Leurs compositions sombres et inquiétantes parlent aux amateurs de Breach, Neurosis, Cult of Luna, et soufflent un gros son qui, comme une brise venue des profondeurs de la terre, scotchent le public dans une torpeur mêlée de fascination : déferlante de riffs de guitares/ basse solides sur martèlement de fûts tonitruants. Saturation, Précision et violence ; le tout joué dans le noir à la frontale, avec pour seule lueur, deux projos face public qui balancent le jus par intermittence de manière stroboscopique : la recette est trouvée depuis longtemps et fonctionne, assurément.

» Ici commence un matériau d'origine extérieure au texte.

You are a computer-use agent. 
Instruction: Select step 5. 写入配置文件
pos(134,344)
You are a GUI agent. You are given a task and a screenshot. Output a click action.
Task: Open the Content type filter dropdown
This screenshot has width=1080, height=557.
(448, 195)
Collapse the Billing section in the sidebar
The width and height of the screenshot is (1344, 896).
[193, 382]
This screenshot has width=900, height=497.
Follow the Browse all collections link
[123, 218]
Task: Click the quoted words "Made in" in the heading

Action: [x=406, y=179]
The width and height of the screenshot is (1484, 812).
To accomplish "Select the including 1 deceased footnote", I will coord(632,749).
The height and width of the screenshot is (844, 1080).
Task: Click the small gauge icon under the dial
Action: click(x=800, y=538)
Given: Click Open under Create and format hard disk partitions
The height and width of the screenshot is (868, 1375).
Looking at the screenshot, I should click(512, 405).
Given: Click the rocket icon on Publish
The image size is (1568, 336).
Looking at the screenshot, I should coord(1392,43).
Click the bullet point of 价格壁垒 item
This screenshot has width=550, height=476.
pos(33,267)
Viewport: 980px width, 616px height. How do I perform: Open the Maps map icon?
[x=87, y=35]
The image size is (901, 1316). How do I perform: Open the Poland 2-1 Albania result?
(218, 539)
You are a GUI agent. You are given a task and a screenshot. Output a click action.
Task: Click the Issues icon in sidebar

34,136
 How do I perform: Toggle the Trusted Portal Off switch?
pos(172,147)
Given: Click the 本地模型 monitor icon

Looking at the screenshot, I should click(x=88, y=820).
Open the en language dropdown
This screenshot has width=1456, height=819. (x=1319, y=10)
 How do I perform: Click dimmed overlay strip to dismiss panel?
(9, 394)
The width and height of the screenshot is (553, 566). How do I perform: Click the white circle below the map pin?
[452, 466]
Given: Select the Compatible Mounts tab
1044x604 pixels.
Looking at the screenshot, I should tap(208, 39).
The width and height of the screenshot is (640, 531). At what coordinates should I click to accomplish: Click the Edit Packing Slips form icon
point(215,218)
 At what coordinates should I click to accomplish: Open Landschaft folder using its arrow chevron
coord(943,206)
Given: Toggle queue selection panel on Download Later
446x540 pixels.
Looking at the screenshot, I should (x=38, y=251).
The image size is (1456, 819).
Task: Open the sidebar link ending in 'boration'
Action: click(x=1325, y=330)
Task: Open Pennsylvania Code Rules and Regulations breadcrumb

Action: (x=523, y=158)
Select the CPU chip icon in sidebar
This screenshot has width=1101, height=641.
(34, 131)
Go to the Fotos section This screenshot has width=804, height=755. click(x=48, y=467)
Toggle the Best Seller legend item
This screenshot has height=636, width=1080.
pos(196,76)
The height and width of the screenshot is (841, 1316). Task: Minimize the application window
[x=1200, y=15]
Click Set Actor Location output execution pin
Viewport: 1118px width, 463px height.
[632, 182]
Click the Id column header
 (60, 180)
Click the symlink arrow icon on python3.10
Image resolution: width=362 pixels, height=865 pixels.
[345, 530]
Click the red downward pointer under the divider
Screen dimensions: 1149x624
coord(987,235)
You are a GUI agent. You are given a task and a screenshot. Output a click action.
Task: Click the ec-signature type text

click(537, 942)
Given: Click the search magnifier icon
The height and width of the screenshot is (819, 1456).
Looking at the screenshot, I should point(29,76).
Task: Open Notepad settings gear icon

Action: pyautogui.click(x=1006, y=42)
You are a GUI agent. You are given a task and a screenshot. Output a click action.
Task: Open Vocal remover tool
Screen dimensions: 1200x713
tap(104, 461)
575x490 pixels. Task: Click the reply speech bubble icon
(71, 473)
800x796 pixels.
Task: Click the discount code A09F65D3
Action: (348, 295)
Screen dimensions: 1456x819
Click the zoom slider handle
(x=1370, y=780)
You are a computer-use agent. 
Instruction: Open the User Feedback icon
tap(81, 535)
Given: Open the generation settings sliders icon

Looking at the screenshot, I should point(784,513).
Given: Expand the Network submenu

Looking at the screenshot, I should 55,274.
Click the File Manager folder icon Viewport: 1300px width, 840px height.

Si bien que la musique devient solide, et ne fait plus qu’un avec la pénombre – mélange de halos lumineux et de fumée – Le public se noie dans une profusion de sons saturés, lourds, épais. Même les enchaînements de morceaux ont leurs lots de riffs insidieux et assurent une parfaite jonction entre les différents titres du set. Les amplis eux aussi sont en sueur. Ils crachent, vocifèrent et déversent sur son public, conquis, une sorte de hurlement démoniaque d’âmes torturées gisant dans les flammes de l’Enfer. Les spectateurs se meuvent au rythme des ondes sonores, violentes et palpables et finissent eux aussi en transe. Un rare moment d’évasion dans l’éther, que ce concert.
Dixit Jolbook : « Le batteur (de Celeste, à fleur de peau) en a même pété sa caisse claire. »L’émotion, très certainement.